* INSTRUCTIONS TO FOLLOW *
Find every line below with the string "mode" and pick it out.

* DATASET ENTRIES *
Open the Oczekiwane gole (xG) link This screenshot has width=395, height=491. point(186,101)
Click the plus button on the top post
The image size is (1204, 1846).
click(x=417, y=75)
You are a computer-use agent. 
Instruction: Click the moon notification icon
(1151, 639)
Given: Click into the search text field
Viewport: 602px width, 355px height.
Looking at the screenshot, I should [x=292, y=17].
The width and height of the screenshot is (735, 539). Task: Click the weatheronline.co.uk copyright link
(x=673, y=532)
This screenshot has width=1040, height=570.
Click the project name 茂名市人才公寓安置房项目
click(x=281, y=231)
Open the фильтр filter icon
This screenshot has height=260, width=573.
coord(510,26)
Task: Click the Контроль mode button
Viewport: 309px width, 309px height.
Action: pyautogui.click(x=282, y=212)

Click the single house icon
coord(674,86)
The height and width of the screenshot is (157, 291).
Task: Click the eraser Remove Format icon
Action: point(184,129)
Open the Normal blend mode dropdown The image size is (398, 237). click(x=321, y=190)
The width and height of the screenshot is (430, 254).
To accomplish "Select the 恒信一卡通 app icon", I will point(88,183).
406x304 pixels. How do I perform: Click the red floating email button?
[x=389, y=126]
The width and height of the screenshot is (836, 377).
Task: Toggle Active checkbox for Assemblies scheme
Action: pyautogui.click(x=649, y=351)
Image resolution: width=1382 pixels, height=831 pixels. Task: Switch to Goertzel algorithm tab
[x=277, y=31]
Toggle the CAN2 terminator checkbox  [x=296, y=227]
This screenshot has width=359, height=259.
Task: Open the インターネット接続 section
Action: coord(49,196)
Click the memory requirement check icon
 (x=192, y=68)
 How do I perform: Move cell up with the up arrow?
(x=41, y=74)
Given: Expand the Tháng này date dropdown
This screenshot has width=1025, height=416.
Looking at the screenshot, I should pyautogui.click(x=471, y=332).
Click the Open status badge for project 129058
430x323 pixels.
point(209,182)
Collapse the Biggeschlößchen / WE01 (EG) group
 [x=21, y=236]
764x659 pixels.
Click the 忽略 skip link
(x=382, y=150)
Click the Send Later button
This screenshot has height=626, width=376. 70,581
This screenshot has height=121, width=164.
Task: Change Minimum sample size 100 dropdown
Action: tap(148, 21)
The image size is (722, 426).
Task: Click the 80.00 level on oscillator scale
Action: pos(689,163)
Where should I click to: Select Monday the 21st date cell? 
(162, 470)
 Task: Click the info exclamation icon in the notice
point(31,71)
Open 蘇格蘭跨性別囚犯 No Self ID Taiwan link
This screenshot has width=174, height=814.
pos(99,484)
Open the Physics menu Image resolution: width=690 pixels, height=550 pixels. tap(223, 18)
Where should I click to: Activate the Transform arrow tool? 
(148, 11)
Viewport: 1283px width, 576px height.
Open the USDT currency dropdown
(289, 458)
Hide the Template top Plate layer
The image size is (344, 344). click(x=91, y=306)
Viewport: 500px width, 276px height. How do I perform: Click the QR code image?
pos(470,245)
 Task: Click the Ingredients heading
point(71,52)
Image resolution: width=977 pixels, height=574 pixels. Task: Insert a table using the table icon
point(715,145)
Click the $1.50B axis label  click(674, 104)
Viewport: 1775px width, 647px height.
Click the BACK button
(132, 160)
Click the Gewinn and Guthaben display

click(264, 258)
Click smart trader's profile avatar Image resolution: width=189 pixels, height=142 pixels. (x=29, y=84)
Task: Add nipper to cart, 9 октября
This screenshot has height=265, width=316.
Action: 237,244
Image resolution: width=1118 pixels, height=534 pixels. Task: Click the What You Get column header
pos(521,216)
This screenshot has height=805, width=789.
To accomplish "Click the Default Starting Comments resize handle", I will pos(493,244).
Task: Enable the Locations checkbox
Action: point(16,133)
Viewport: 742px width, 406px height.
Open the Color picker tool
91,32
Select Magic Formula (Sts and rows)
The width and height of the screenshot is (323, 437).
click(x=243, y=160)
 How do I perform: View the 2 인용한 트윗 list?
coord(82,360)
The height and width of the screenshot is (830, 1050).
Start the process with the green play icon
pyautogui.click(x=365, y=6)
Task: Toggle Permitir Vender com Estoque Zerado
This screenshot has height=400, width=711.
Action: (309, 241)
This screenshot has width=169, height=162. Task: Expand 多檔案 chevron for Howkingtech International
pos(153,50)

* ANSWER SECTION *
Task: Click the Контроль mode button
Open the Normal blend mode dropdown The image size is (398, 237). click(x=321, y=190)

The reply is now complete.